I have 165 vertices in ℤ11, all of which are at a distance of √8 from the origin and are extreme points on their corresponding convex hull. CGAL is able to calculate their d-dimensional triangulation in only 133 minutes on my laptop using just under a gigabyte of RAM.
Magma manages a similar 66 vertex case quite quickly, and, crucially for my application, it returns an actual polytope instead of a triangulation. Thus, I can view each d-dimensional face as a single object which can be bounded by an arbitrary number of vertices.
Additionally, although less essential to my application, I can also use Graph : TorPol -> GrphUnd to calculate all the topological information regarding how those faces are connected, and then AutomorphismGroup : Grph -> GrpPerm, ... to find the corresponding automorphism group of that cell structure.

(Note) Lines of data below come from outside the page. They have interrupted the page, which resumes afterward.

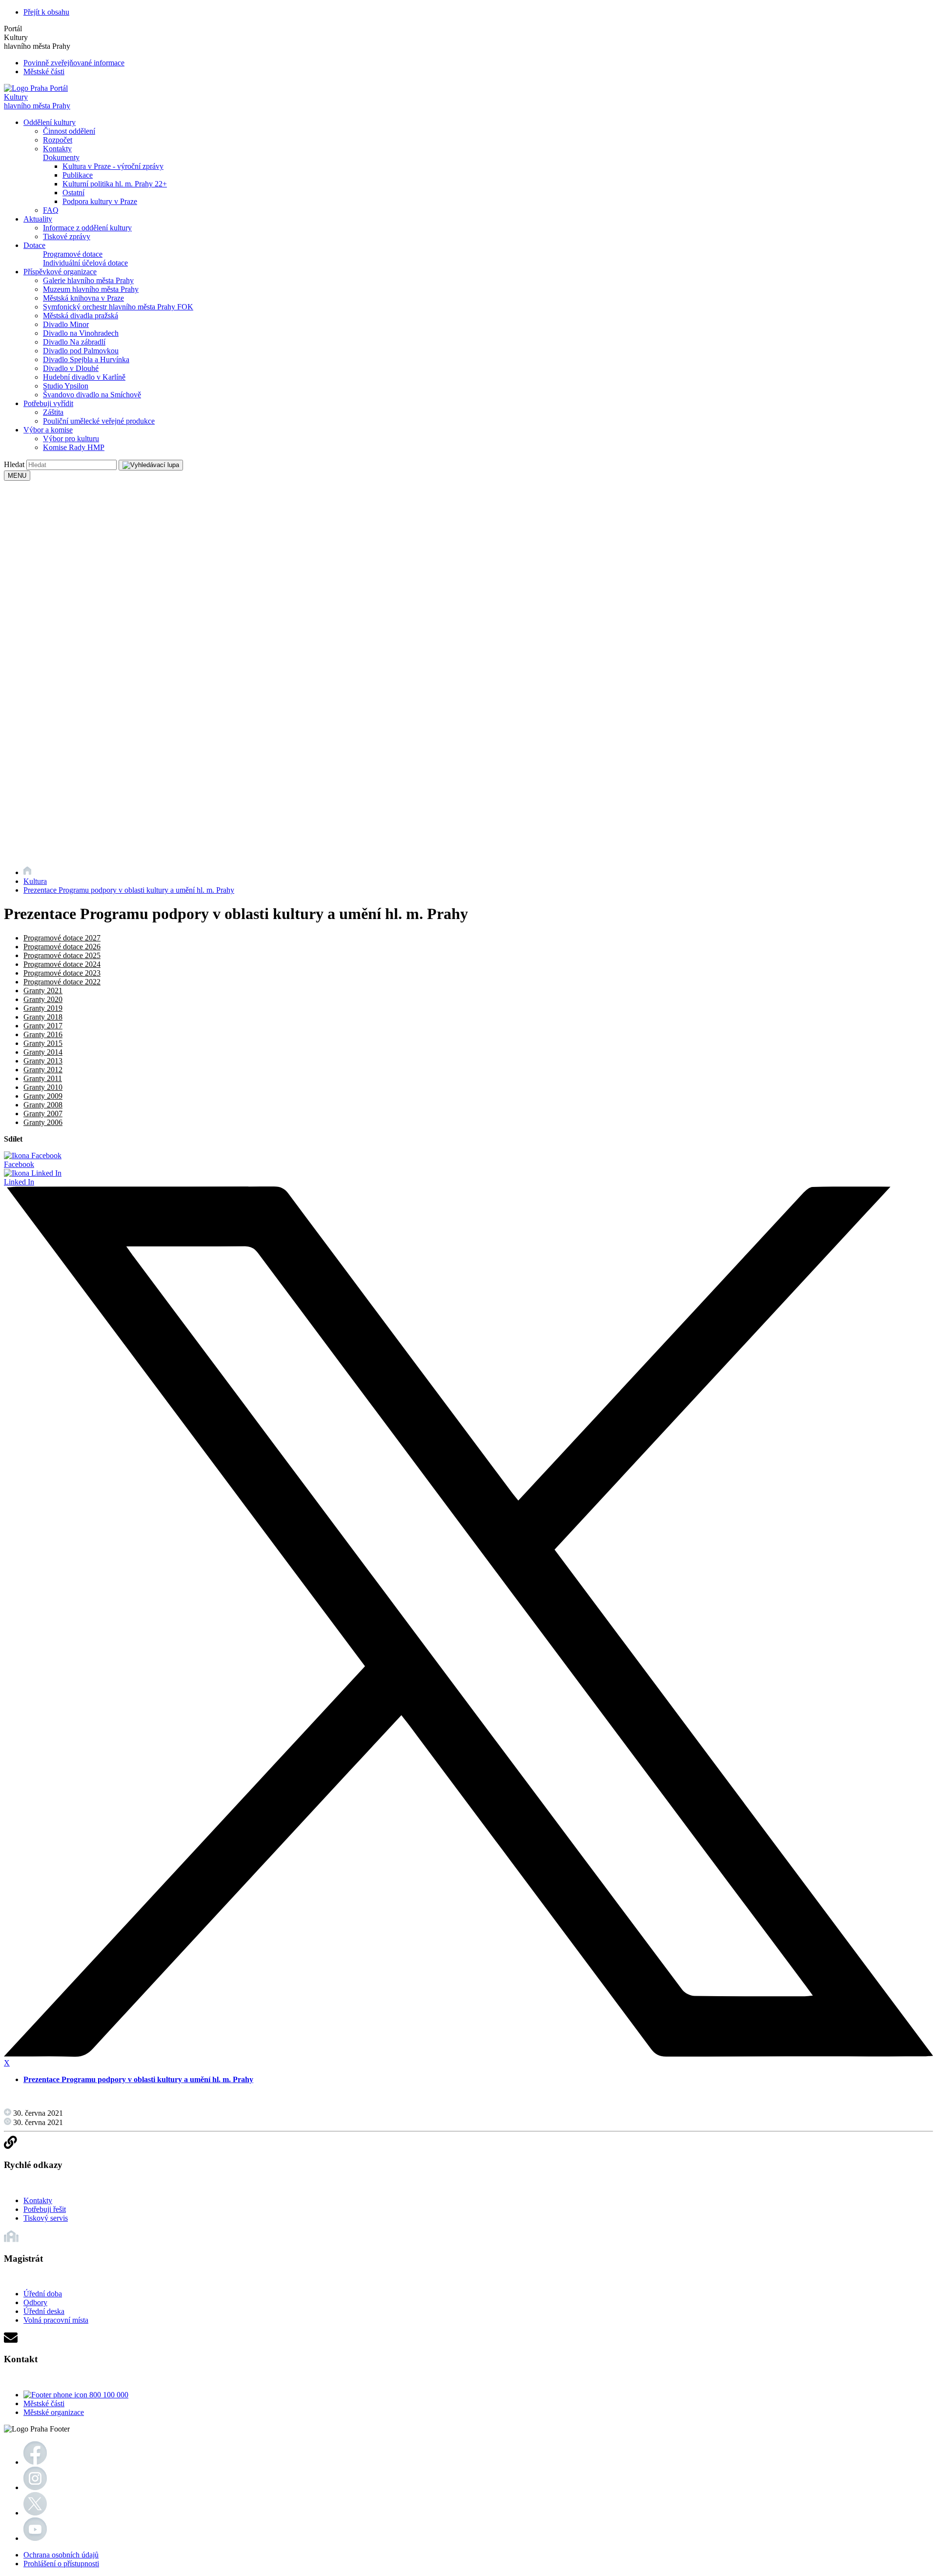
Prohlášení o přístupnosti (61, 2563)
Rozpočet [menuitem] (57, 140)
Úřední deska (43, 2311)
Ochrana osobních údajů (61, 2555)
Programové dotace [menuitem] (72, 254)
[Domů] (27, 872)
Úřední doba (42, 2294)
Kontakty (37, 2200)
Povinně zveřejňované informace (73, 63)
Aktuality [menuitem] (37, 219)
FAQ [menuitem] (51, 210)
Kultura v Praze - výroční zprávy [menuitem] (112, 166)
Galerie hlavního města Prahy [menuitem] (88, 280)
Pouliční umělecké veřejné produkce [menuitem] (99, 421)
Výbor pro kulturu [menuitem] (71, 438)
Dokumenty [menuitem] (61, 157)
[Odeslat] (151, 465)
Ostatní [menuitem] (73, 192)
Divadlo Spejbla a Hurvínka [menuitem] (86, 359)
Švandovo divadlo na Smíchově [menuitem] (92, 394)
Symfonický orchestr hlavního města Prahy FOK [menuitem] (118, 307)
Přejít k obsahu (46, 12)
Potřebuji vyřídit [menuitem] (48, 403)
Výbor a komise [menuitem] (48, 430)
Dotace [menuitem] (34, 245)
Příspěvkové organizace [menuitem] (60, 271)
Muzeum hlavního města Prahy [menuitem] (91, 289)
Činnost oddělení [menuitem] (69, 131)
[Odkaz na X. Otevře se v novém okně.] (35, 2513)
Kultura (35, 881)
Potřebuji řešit (44, 2209)
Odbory (35, 2302)
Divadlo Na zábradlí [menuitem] (74, 342)
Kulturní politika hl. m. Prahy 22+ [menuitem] (114, 184)
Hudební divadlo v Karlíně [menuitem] (84, 377)
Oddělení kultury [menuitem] (49, 122)
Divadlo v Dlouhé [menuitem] (71, 368)
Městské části (43, 71)
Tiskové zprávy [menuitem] (66, 236)
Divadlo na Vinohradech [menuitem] (81, 333)
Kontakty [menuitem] (57, 148)
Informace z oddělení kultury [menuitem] (87, 228)
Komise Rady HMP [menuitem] (73, 447)
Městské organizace (53, 2412)
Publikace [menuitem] (77, 175)
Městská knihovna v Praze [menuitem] (83, 298)
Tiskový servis (45, 2218)
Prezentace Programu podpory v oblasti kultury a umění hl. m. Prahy (128, 890)
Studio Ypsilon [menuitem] (65, 386)
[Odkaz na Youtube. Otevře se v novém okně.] (35, 2538)
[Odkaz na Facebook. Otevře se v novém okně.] (35, 2462)
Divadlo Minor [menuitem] (66, 324)
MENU (17, 475)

Unfortunately, when applied to the original polytope, Magma's AutomorphismGroup : TorPol -> GrpMat only returns subgroups of GLd(ℤ), instead of the full automorphism group G, which is what I'm truly hoping to calculate. As a matrix group, G ∉ GL11(ℤ), but is instead ∈ GL11(𝔸), where 𝔸 represents the algebraic numbers. In general, I won't need the full algebraic closure of the rationals, ℚ̅, but just some field extension. However, I could make use of any non-trivially powerful representation of G.

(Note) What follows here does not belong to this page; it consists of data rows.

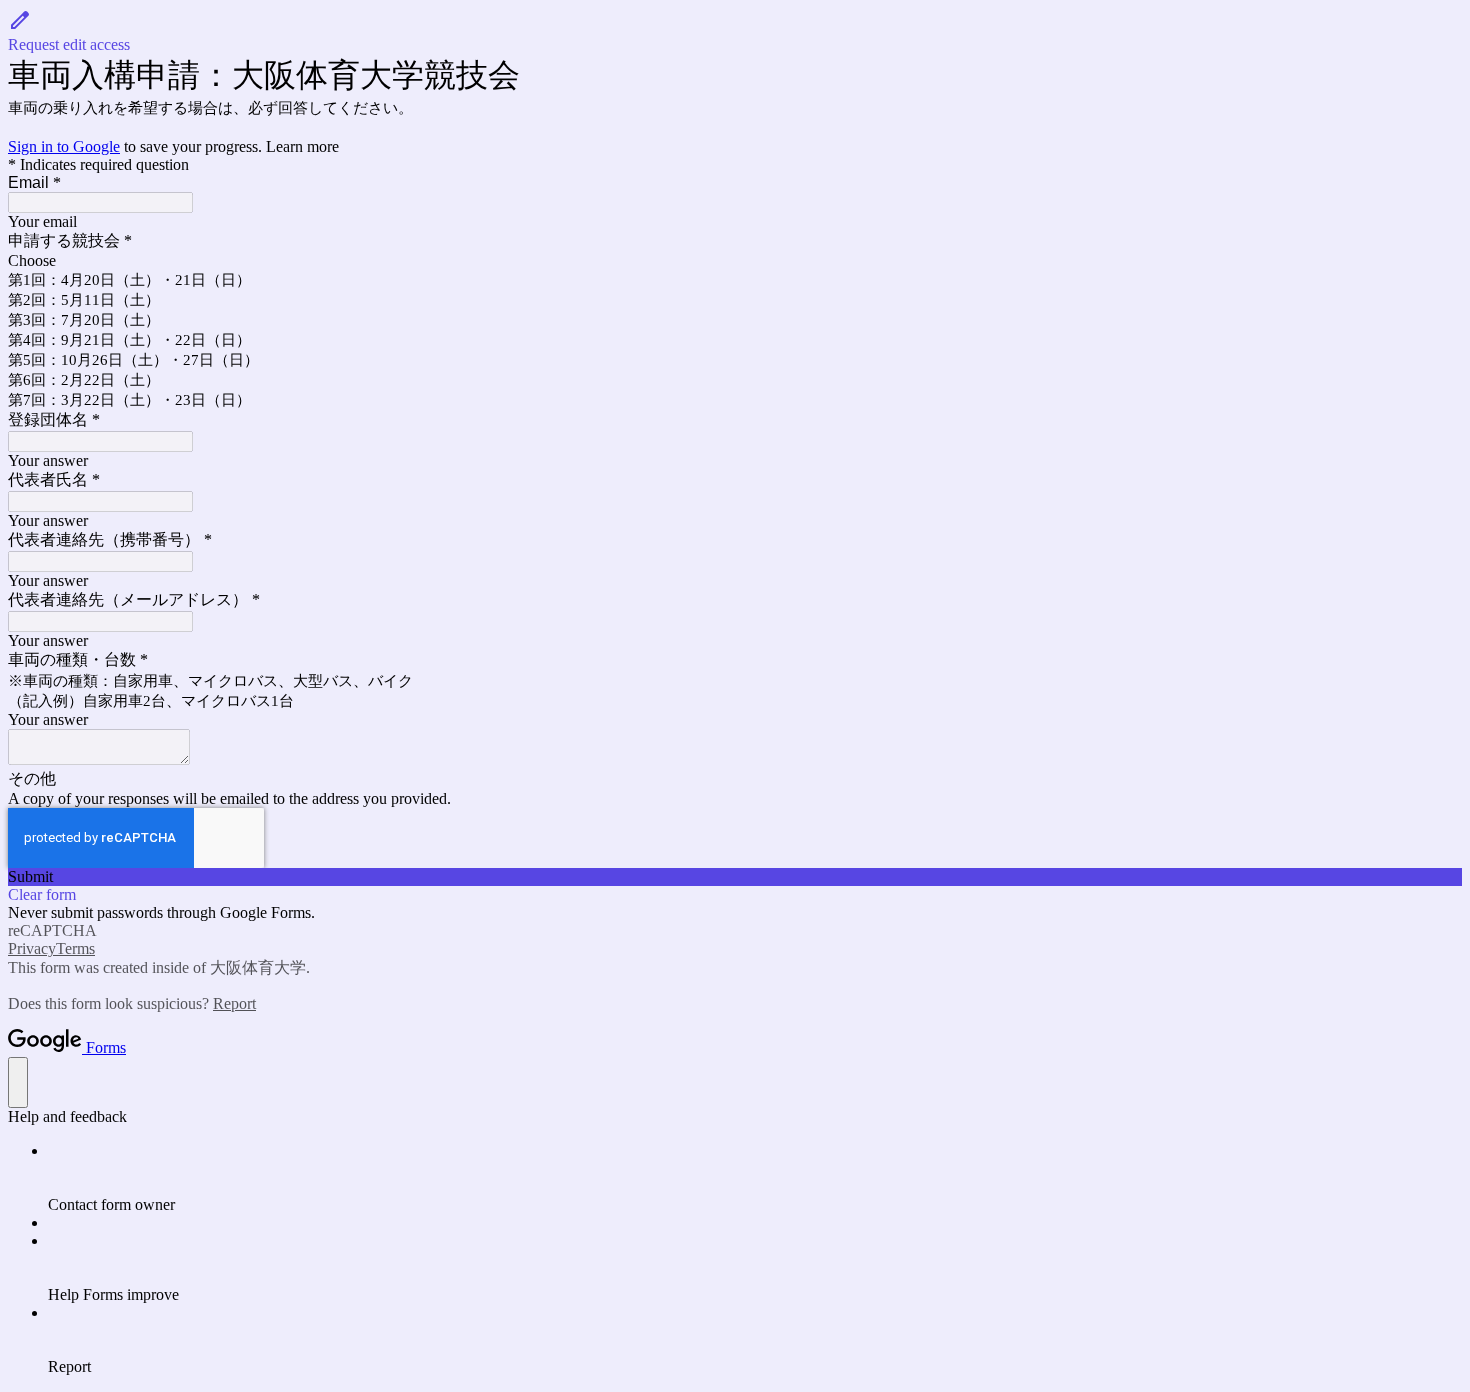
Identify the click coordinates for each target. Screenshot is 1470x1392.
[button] (735, 31)
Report (234, 1003)
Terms (75, 948)
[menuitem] (755, 1178)
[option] (735, 261)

With two days of calculation, Magma can manage the 165 vertex case, but is only able to provide information about the polytope's original 165 vertices, 10-facets, and volume. However, attempting to enumerate the d-faces, for any 2 ≤ d < 10, quickly consumes the 256 GB of RAM I have at my disposal.

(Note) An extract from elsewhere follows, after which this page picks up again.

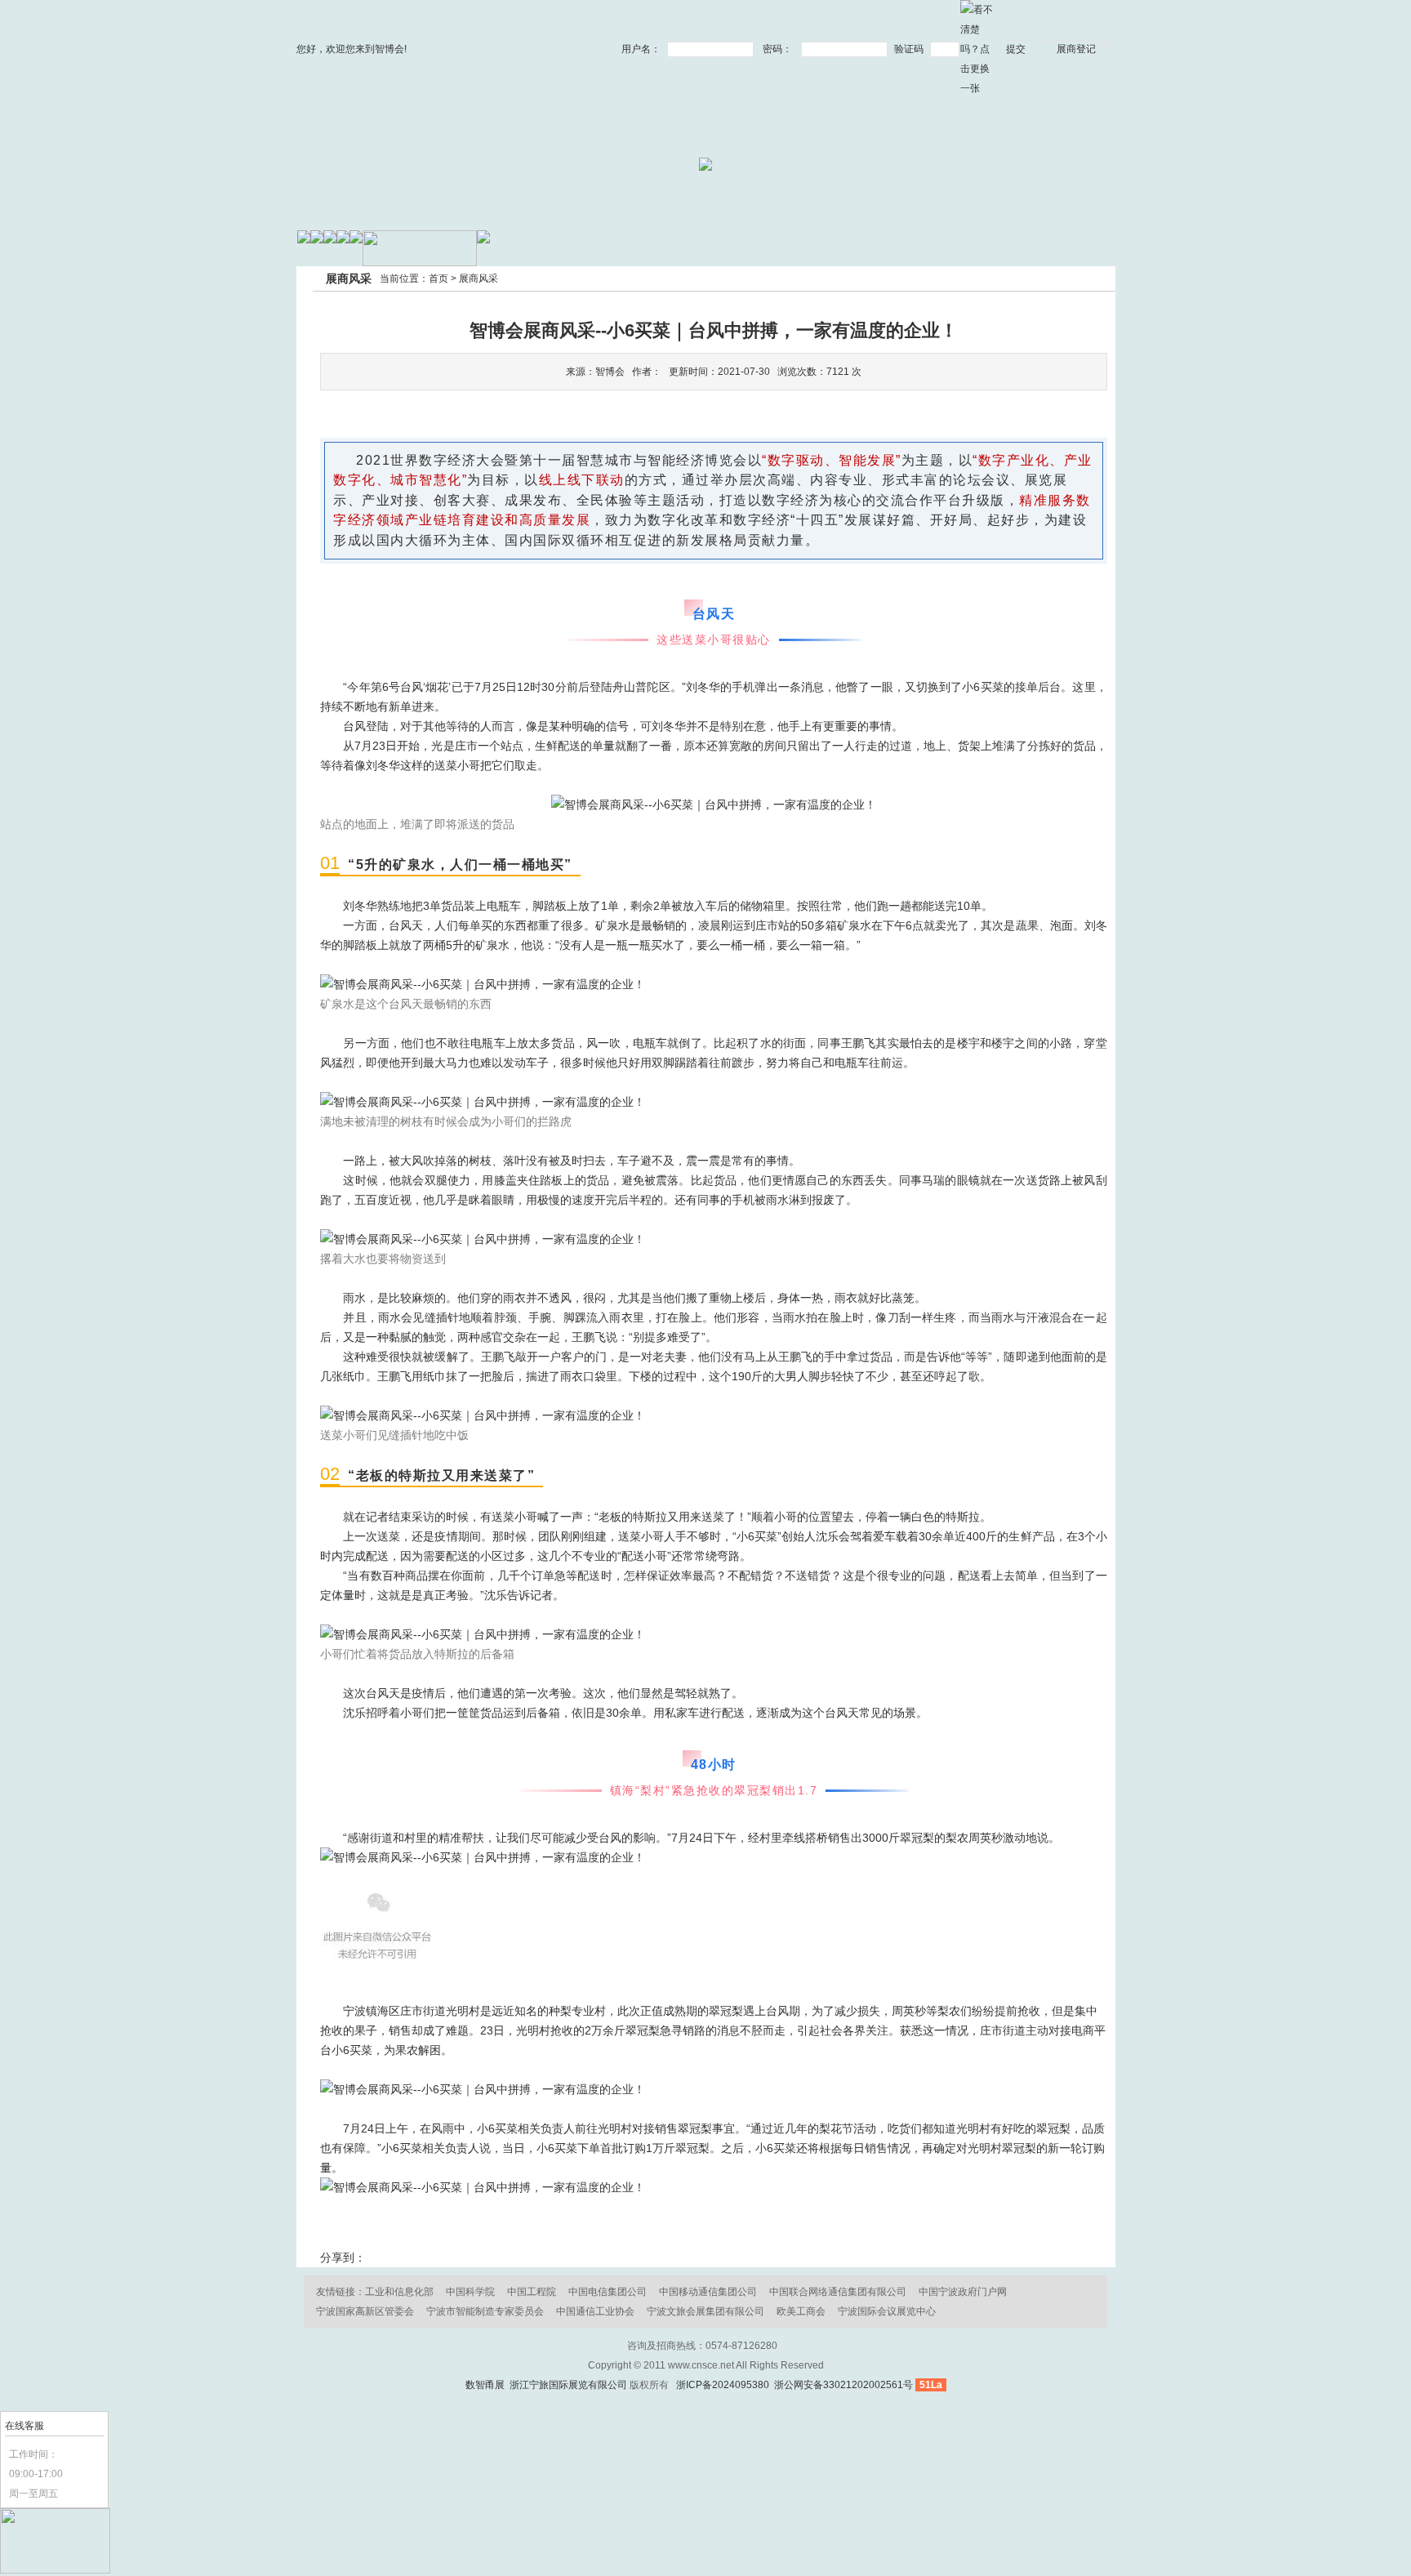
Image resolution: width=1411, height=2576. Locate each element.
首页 (438, 278)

CGAL's triangulation, on the other hand, only calculates collections of d-simplices, all of which have d + 1 vertices. It seems possible to derive the same facial information from such a triangulation, but I haven't thought of an easy way to code that up.
Am I missing something obvious in CGAL? Do you have any suggestions for alternative ways to calculate the polytope's face information, or to find the full automorphism group of my set of points?
You can use the package Combinatorial maps in CGAL, that is able to represent polytopes in nD. A combinatorial map describes all cells and all incidence and adjacency relations between the cells.
In this package, there is an undocumented method are_cc_isomorphic allowing to test if an isomorphism exist from two starting points. I think you can use this method from all possible pair of starting points to find all automorphisms.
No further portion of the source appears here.